Die Grundfunktion des Computers, die Verzifferung, steht für den Transfer von höchst diversen Inhalten in die 0-dimensionale, nackte Zahlenkolonne. Big Data steht insofern für das Sichauflösen von Grenzen, die einst zwischen einzelnen Sachgebieten klar zu ziehen waren. Geographie, Finanzen, Ästhetik, Kommunikation, Biologie – die GPS-Daten des Sommerurlaubs, die zuvor getätigten Online-Käufe, die nebenher gehörte Musik, die Kontodaten, der Chat mit der Nachbarin, der geschaute Porno, das Spielverhalten im Game, die unzähligen gescheiterten Selfie-Versuche, die Pränatalfotos, die gefilmte Geburt – alle Inhalte verschwimmen zu einem Datenkonvolut, das immer weiter anwächst und auf unabsehbare Zeit online steht. Der Mensch verliert hier an Individualität, ohne dass er es merkt. Die etymologische Perspektive auf lat. individuum – ›Unteilbares‹, ›Einzelding‹ – verweist in diesem Zusammenhang auf die geschlossene Einheit des einzeln Seienden. Sie wird über die hypostatische feinpixelige Visualität und komprimierte Akustik zerteilt. Zudem degeneriert die wertvolle Reifezeit hin zu realen Alleinstellungsmerkmalen zu fortschrittlicher Versiertheit bei der Maschinenbedienung. Das ausgehöhlte Konzept heutiger Individualität selbst wird zum Faktor sogenannter digitaler Identitätsarbeit. Nicht mehr vom Individuum ist dabei die Rede, sondern bezeichnenderweise vom Anwender.
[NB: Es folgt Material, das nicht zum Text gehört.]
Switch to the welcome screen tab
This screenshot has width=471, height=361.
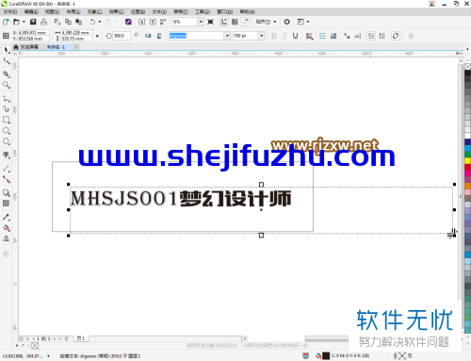tap(26, 47)
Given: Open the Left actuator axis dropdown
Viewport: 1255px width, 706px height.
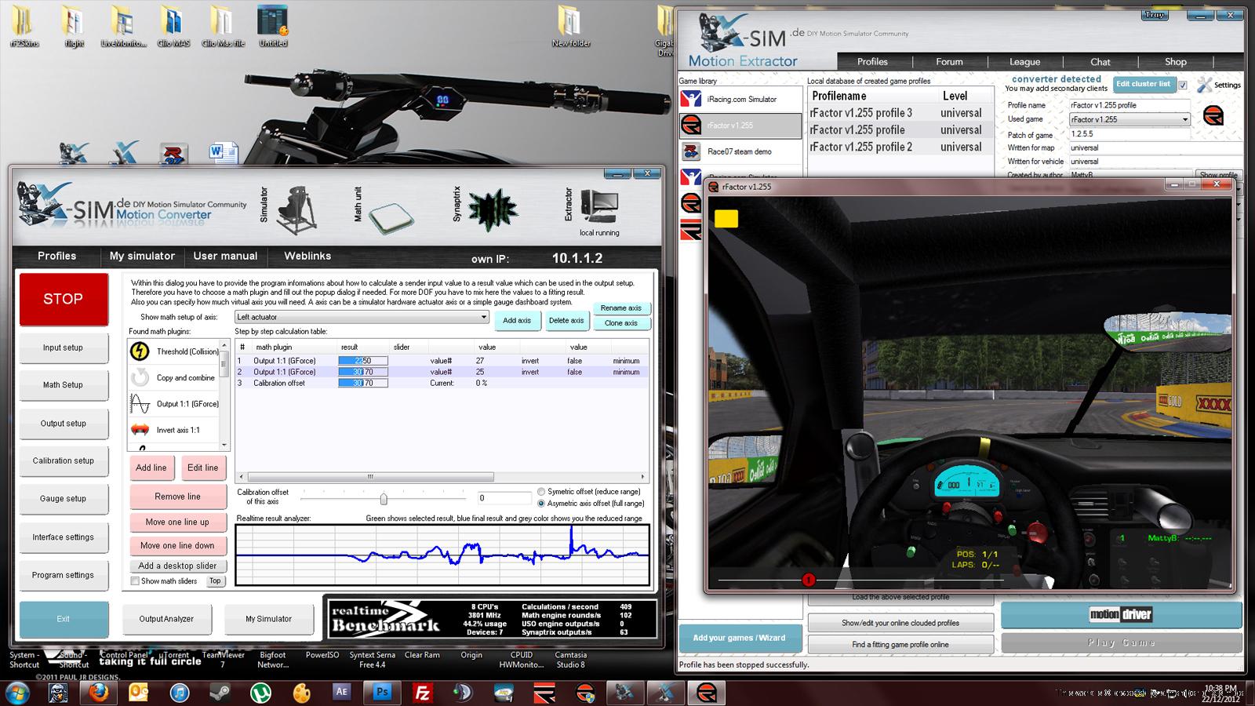Looking at the screenshot, I should pos(483,317).
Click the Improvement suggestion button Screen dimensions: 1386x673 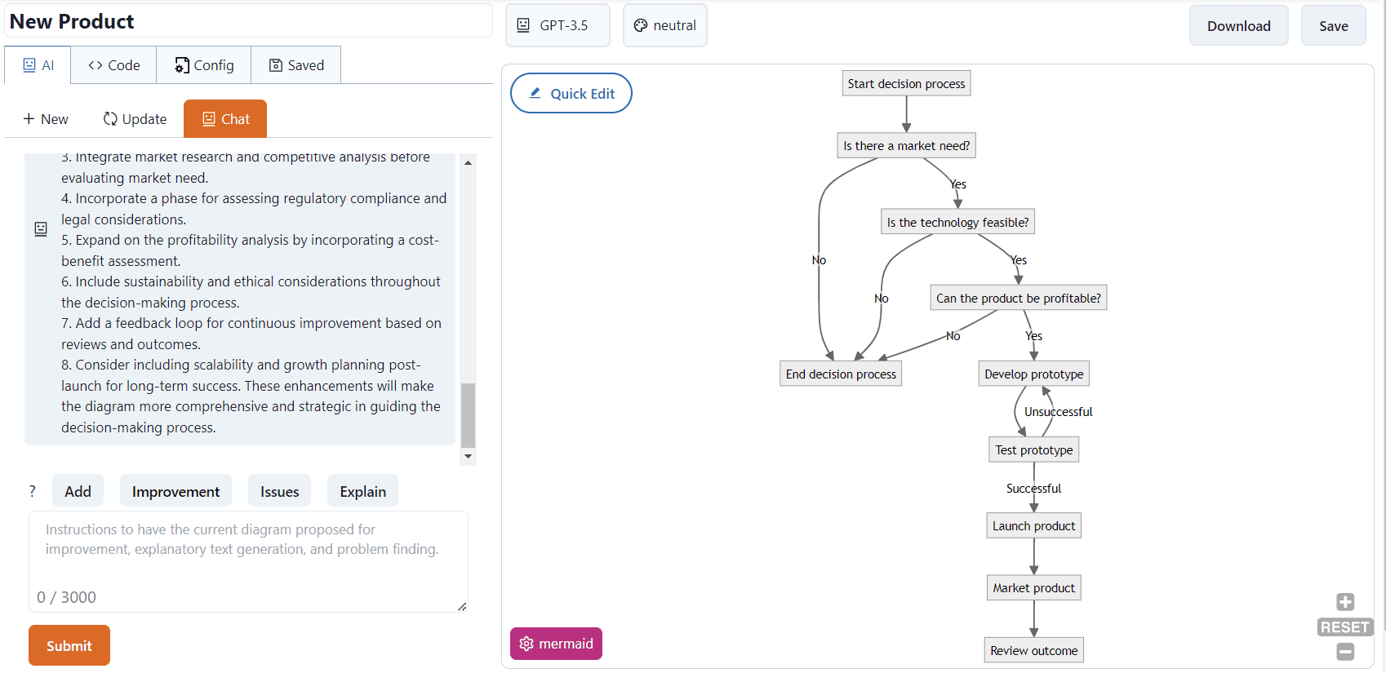175,490
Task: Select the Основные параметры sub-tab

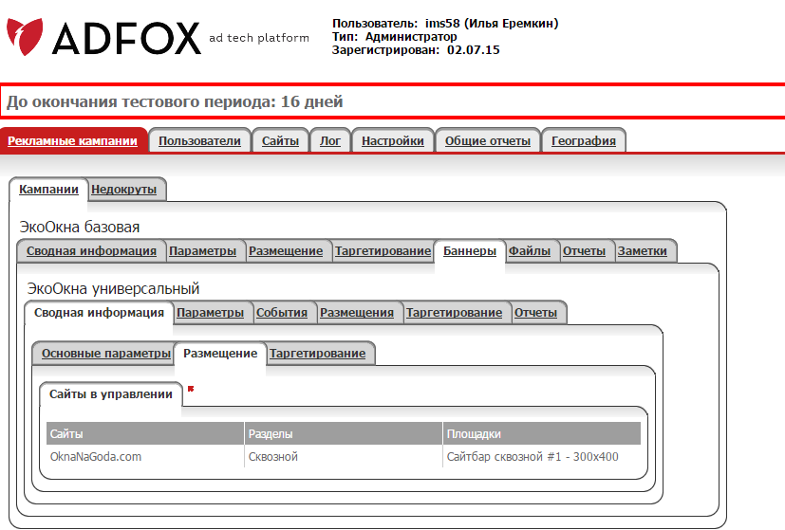Action: tap(106, 354)
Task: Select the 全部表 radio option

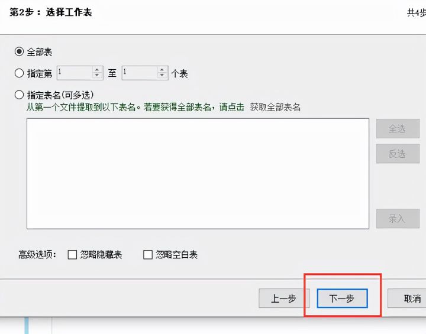Action: tap(20, 51)
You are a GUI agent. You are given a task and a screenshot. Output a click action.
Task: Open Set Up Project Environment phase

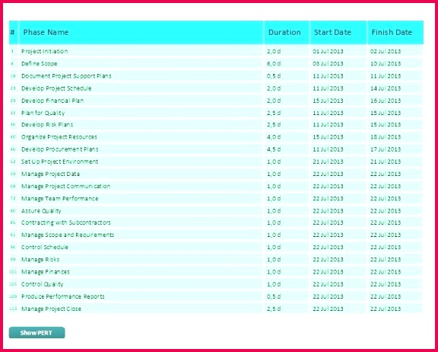[x=216, y=162]
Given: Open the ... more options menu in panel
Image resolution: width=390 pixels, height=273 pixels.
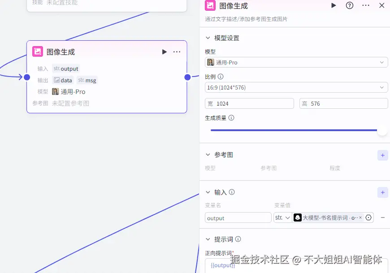Looking at the screenshot, I should 365,5.
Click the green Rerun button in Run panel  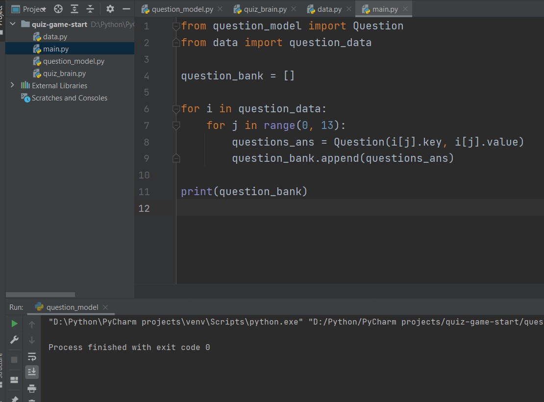(14, 324)
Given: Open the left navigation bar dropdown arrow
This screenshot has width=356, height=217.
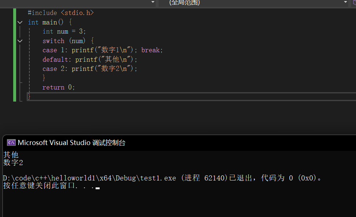Looking at the screenshot, I should pyautogui.click(x=153, y=2).
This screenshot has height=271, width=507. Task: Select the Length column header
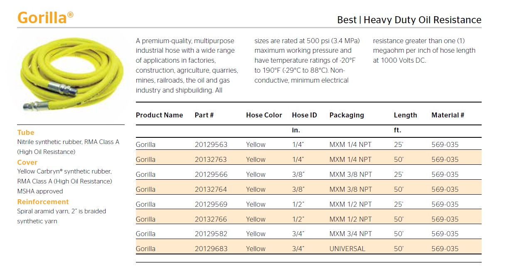405,115
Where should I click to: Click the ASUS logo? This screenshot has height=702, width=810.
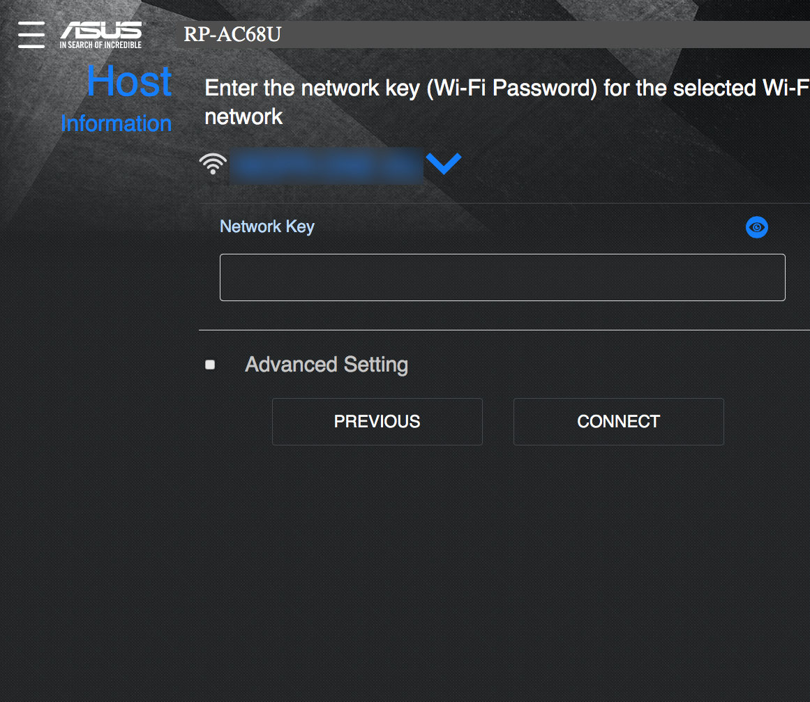click(101, 31)
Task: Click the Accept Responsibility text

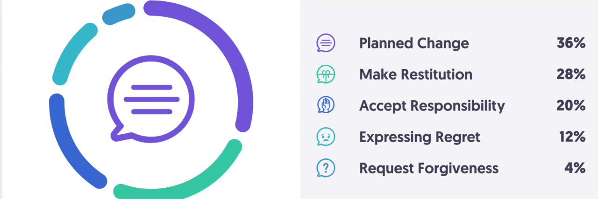Action: (432, 106)
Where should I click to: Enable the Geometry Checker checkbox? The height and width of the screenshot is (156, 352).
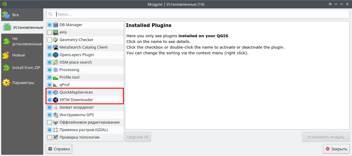pos(50,40)
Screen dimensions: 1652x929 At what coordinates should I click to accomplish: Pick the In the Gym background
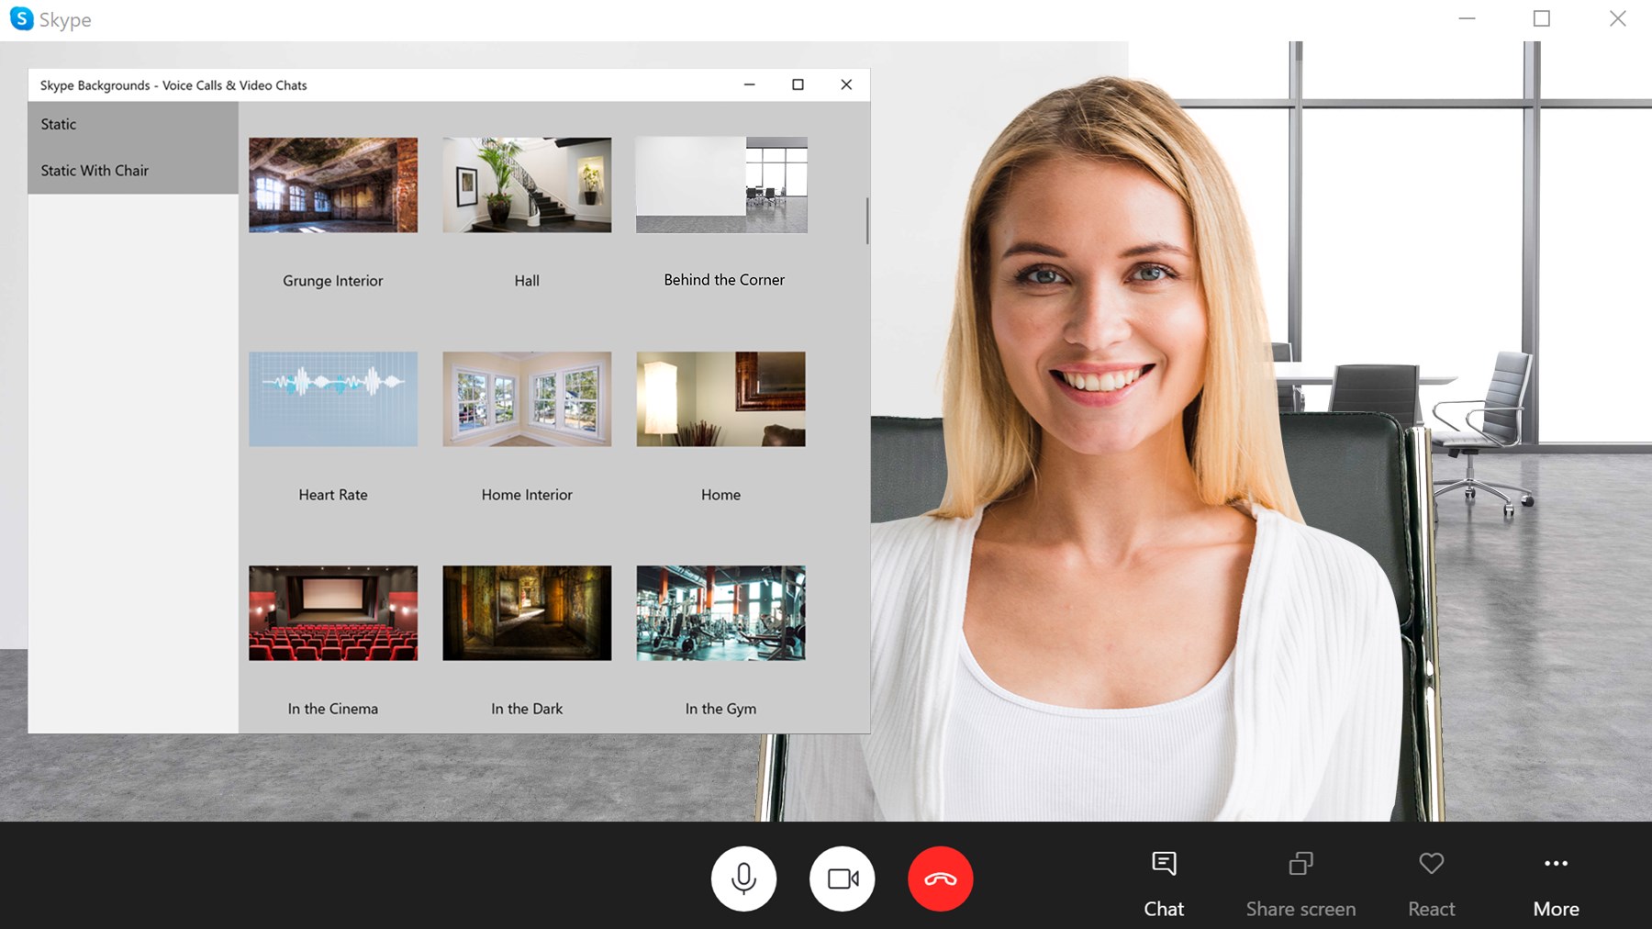pyautogui.click(x=721, y=613)
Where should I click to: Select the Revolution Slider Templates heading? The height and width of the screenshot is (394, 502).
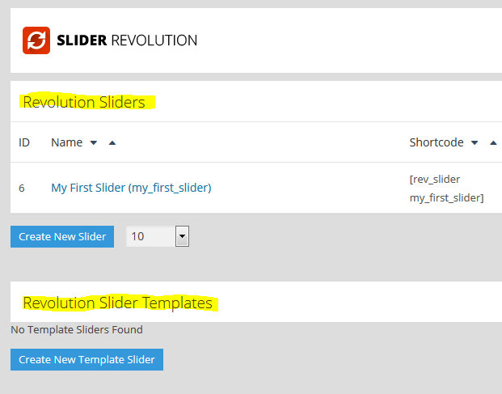[117, 303]
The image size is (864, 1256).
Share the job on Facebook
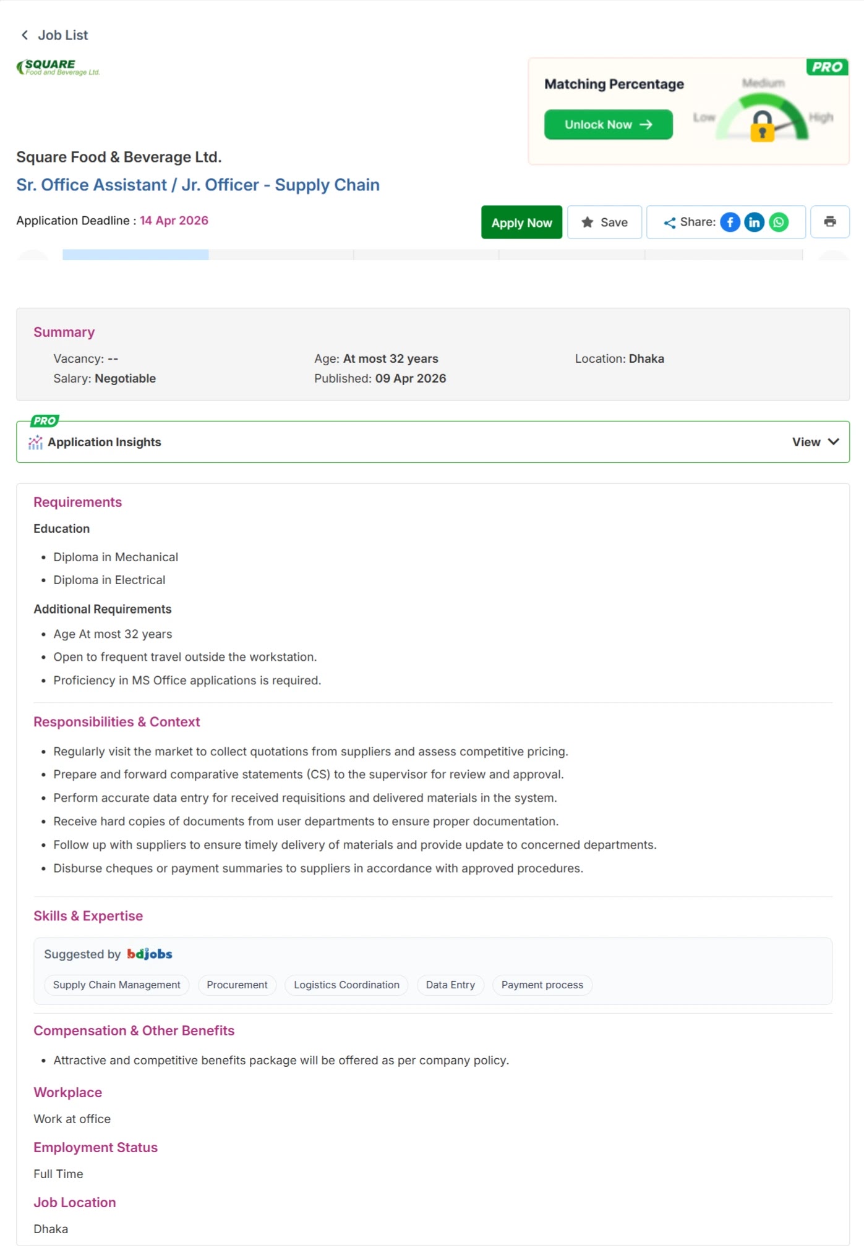click(x=730, y=222)
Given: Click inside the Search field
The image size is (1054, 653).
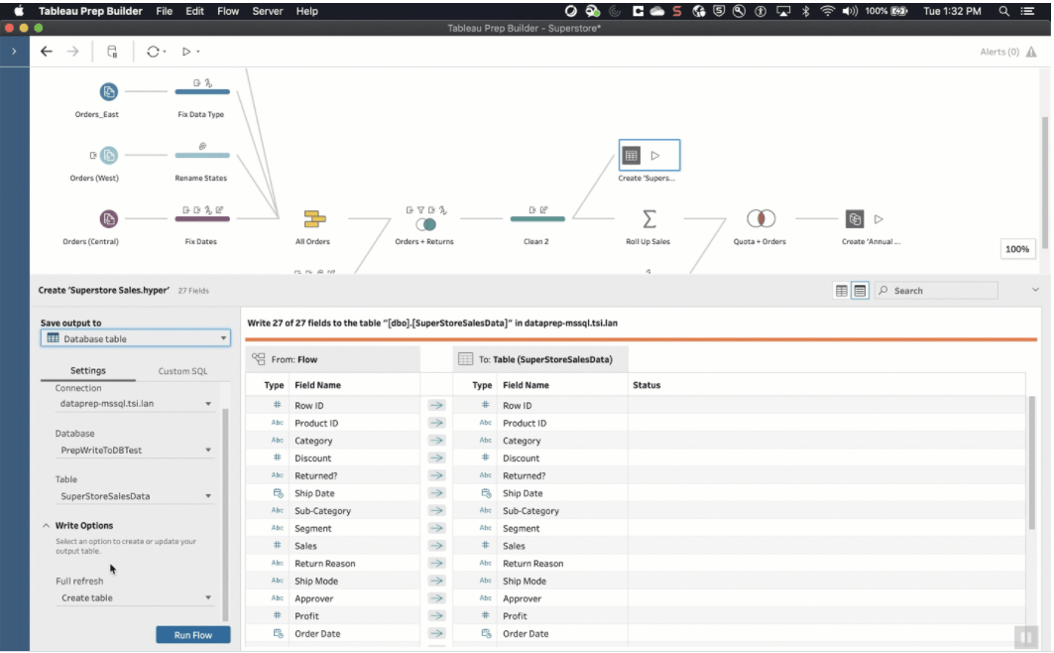Looking at the screenshot, I should 937,290.
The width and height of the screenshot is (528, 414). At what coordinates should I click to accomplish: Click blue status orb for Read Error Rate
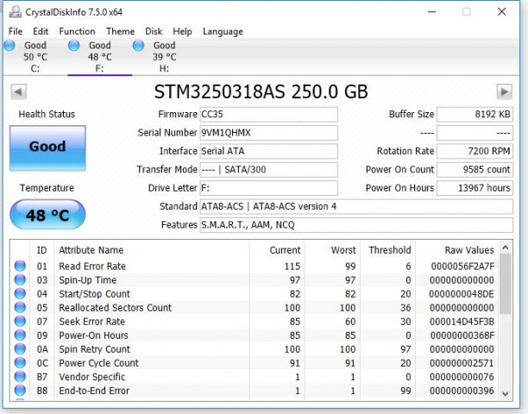point(20,267)

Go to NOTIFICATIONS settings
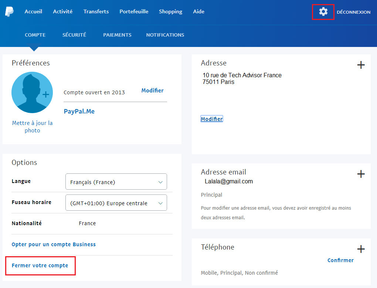pyautogui.click(x=165, y=35)
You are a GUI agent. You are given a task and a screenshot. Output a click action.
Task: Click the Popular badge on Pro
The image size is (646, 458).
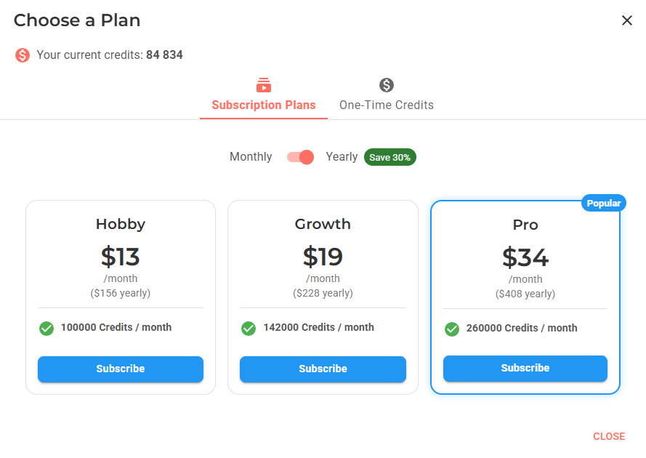click(x=604, y=204)
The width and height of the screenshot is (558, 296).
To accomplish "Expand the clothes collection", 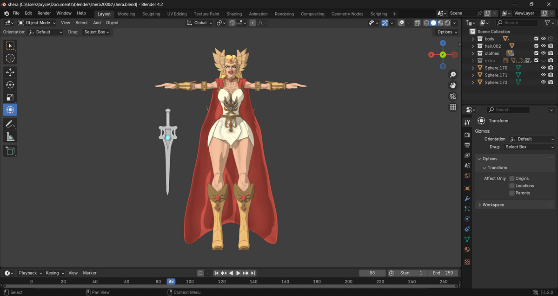I will (x=473, y=53).
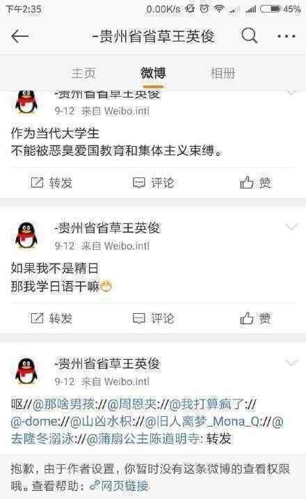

Wie sehr der Begriff Anwender indes auf ein höchst unindividuelles Reagieren verweist und wie wenig die digitale Individualisierung noch mit wirklich individuellem Agieren zu tun hat, muss bei der Annäherung an eine zeitgemäße kritische Medientheorie betont werden. Denn das vermeintlich freie und individuelle Hantieren mit vorgegebenen Profilbaukästen und Kommunikationsbausteinen entspricht gegenwärtig noch viel mehr der Tendenz der Kulturindustrie, »das Bewusstsein des Publikums von allen Seiten zu umstellen und einzufangen«7. Individualität wird in dieser lückenlosen, ja hermetischen Umstellung des Bewusstseins des Einzelnen erst heute wirklich zu der Pseudoindividualität, von der Theodor W. Adorno vor gut sechzig Jahren sprach. Die bescheidet sich gegenwärtig mit oberflächlicher Verschiedenheit bei der Wahl des Fotos und der exaltierten Sprachnachricht auf WhatsApp. Hier wird immer deutlicher, dass die »Individuen gar keine mehr sind, sondern bloße Verkehrsknotenpunkte der Tendenzen des Allgemeinen«8.